Le recenti applicazioni del federalismo fiscale in campo sanitario ed in particolare le disposizioni sui costi standard presenti nel decreto legislativo n. 68 del 2011, hanno erroneamente portato a credere che fosse possibile per una Regione a statuto speciale sfuggire alla standardizzazione dei costi e dei fabbisogni nel settore sanitario. Così non è, ovviamente, perché anche le Regioni a statuto speciale sono tenute a contribuire agli obblighi di contenimento della spesa e la stessa Manovra Monti chiarisce all’art. 28 che a decorrere dal 2012 queste Regioni devono assicurare un contributo alla finanza pubblica pari a 860 milioni annui.
I processi di revisione della spesa, la cui attuazione non è oggi più dilazionabile, devono essere condotti con assoluto rigore e nel rispetto dei principi di equità e giustizia, con particolare attenzione alle criticità che accentuano le condizioni di fragilità della nostra Regione:
  1. l’evolversi del quadro demografico, con la previsione di un progressivo invecchiamento della popolazione e lo spopolamento delle aree interne, richiede di avviare una profonda riflessione su quali servizi garantire, con quali modalità e quali criteri di ubicazione preferenziale particolarmente nelle aree interne, possono favorire, in senso lato, il benessere sociale e ambientale delle comunità;
  2. le variazioni dei profili epidemiologici già oggi e progressivamente in modo crescente determineranno un maggior carico assistenziale per patologie croniche e complesse, per le quali bisogni sanitari e bisogni sociali si intrecceranno in modo sempre più fitto e indistinguibile;
  3. gli alti valori degli indici di deprivazione sociale della popolazione sarda rispetto alla media nazionale (circa il 31% dei comuni sono “molto deprivati” e un ulteriore 49% risultano “deprivati”) e la crescita degli indici di povertà delle famiglie;
  4. il ritardo accumulato nell’attuazione dei processi di adeguamento e di innovazione delle reti assistenziali, con alcune organizzazioni che sono state mantenute in modo essenzialmente immutato nel corso degli ultimi 30 anni (servizio di guardia medica, ospedali, poliambulatori, strutture sociali residenziali, etc.);
  5. la presenza di strutturate rendite di posizione, rafforzate nel corso degli ultimi anni a seguito di incessanti pressioni lobbistiche, espresse e rivendicate da parte di erogatori di prestazioni sanitarie e sociosanitarie che spesso agiscono nel cuore del sistema di orientamento alla cura e di presa in carico degli assistiti più fragili e svantaggiati.

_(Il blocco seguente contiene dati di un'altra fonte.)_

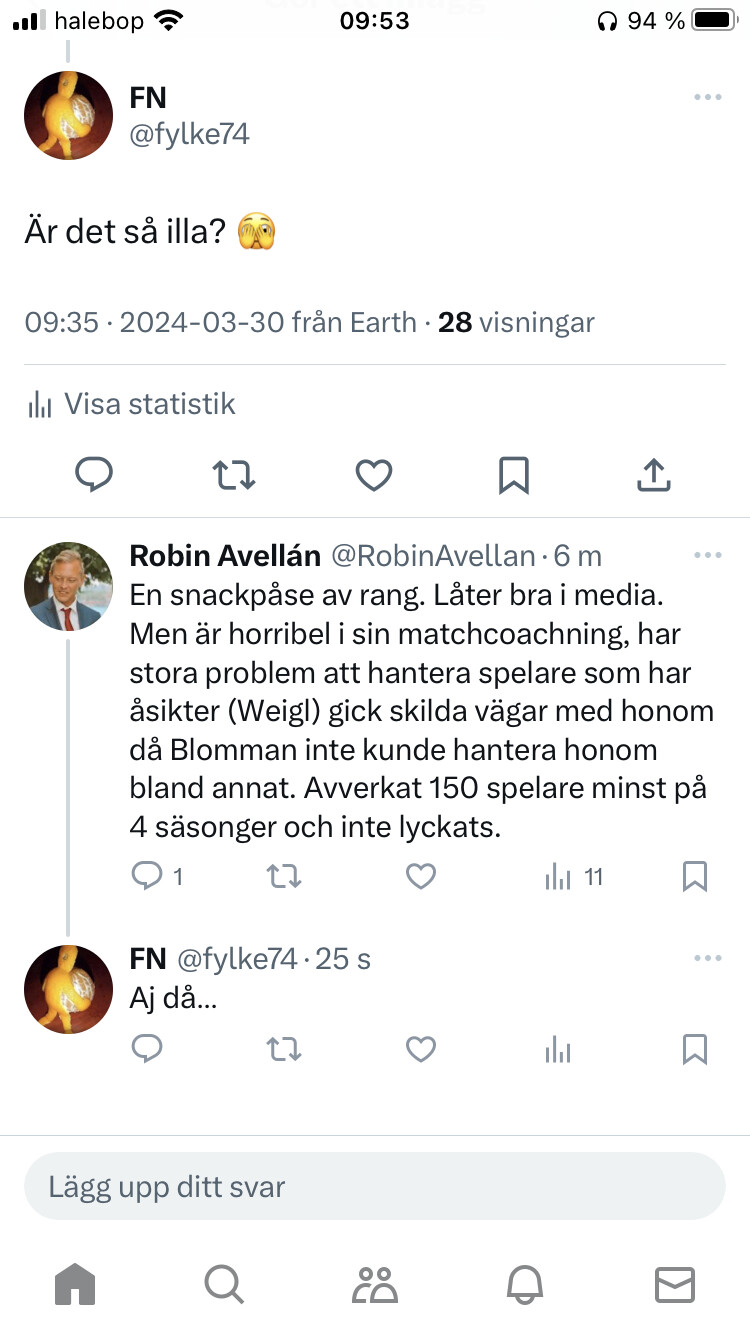The width and height of the screenshot is (750, 1334).
Task: Repost Robin Avellán's reply
Action: (284, 877)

I nodi principali da affrontare sono noti e certamente complessi, tanto da essere stati accuratamente evitati dall’attuale esecutivo regionale: il governo della spesa farmaceutica, il riordino delle cure primarie, la riorganizzazione della rete ospedaliera, la revisione dei volumi appropriati di prestazioni specialistiche, l’adozione di un piano di edilizia sanitaria, il rilancio degli interventi strategici di prevenzione e di promozione della salute, la definizione dei fabbisogni e dei ruoli dei professionisti.
Infine, è sempre più chiaro che il miglioramento (in alcuni casi il mantenimento) degli standard assistenziali deve coinvolgere i livelli di responsabilità e di appropriatezza, sia professionale che organizzativa. Il richiamo al rispetto, spesso faticoso, di questi due principi riguarda tutti: gli amministratori pubblici, il mondo accademico, il mondo medico, attraverso le proprie organizzazioni scientifiche e di rappresentanza sindacale (investe la sfera dell’efficacia clinica e dell’appropriatezza prescrittiva, come obbligo etico e deontologico), riguarda tutti i cittadini che devono imparare a considerare il servizio sanitario regionale un bene prezioso della comunità da usare con parsimonia e sempre maggiore consapevolezza e responsabilità.